* **Arbeitsauftrag**: Bearbeite den Abschnitt von der Zeile mit „You are a GUI“ bis einschließlich der Zeile mit „Looking at the“, indem du „Output“ durch „Return“ ersetzt und alles andere unverändert lässt. Gib nur diesen Abschnitt aus und lass die Bilder dabei weg.

#### Bereitgestelltes Material ####

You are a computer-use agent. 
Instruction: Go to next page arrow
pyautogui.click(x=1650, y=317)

####
#### Bereitgestelltes Material ####

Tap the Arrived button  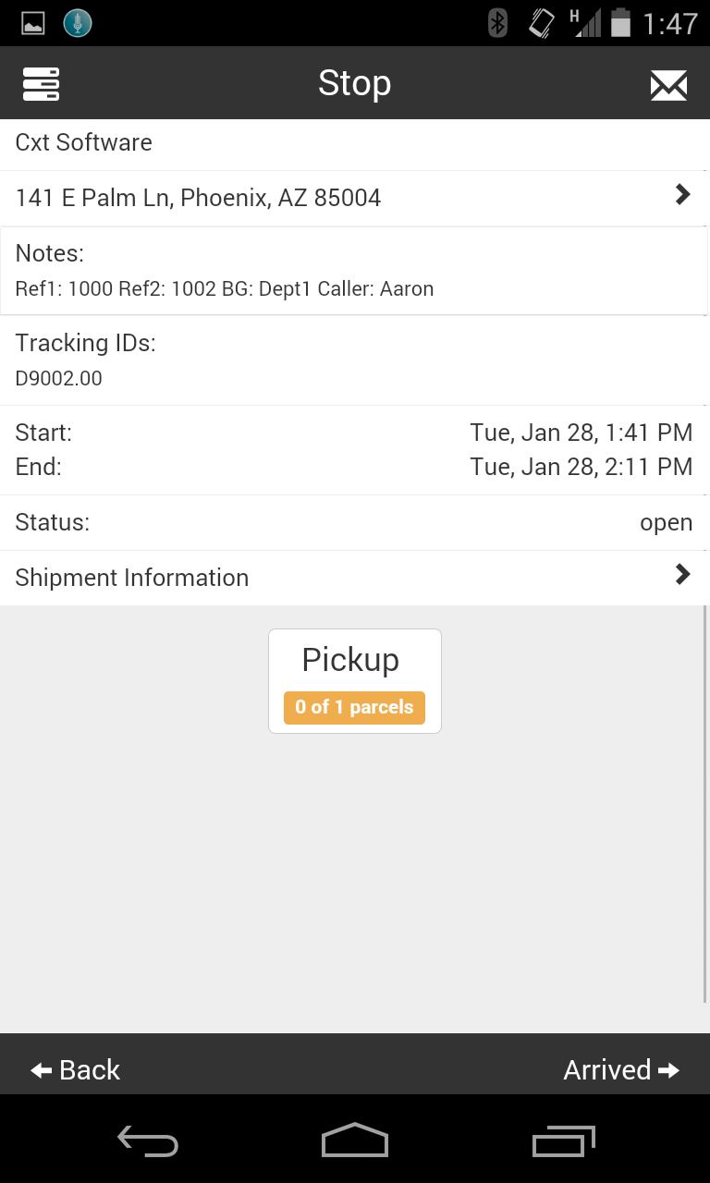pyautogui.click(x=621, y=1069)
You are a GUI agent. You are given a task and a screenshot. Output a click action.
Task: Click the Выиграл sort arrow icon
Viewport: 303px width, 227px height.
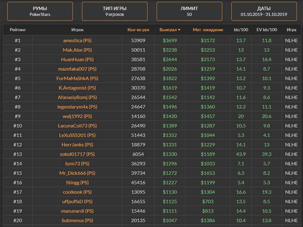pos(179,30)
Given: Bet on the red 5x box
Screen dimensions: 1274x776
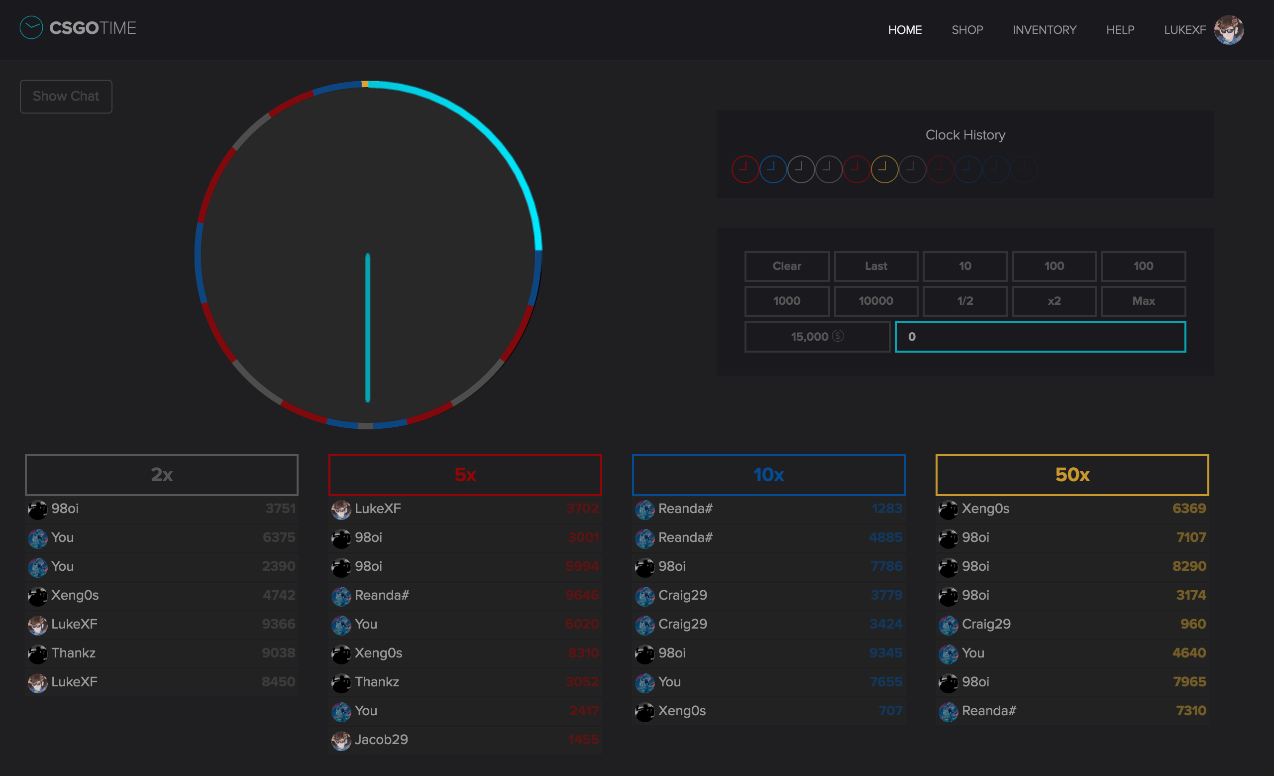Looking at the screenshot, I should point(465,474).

####

* **Lösung**:
You are a GUI agent. You are given a task and a screenshot. Return a click action.
Task: Click the Выиграл sort arrow icon
Viewport: 303px width, 227px height.
pos(179,30)
Given: Bet on the red 5x box
Screen dimensions: 1274x776
Looking at the screenshot, I should point(465,474).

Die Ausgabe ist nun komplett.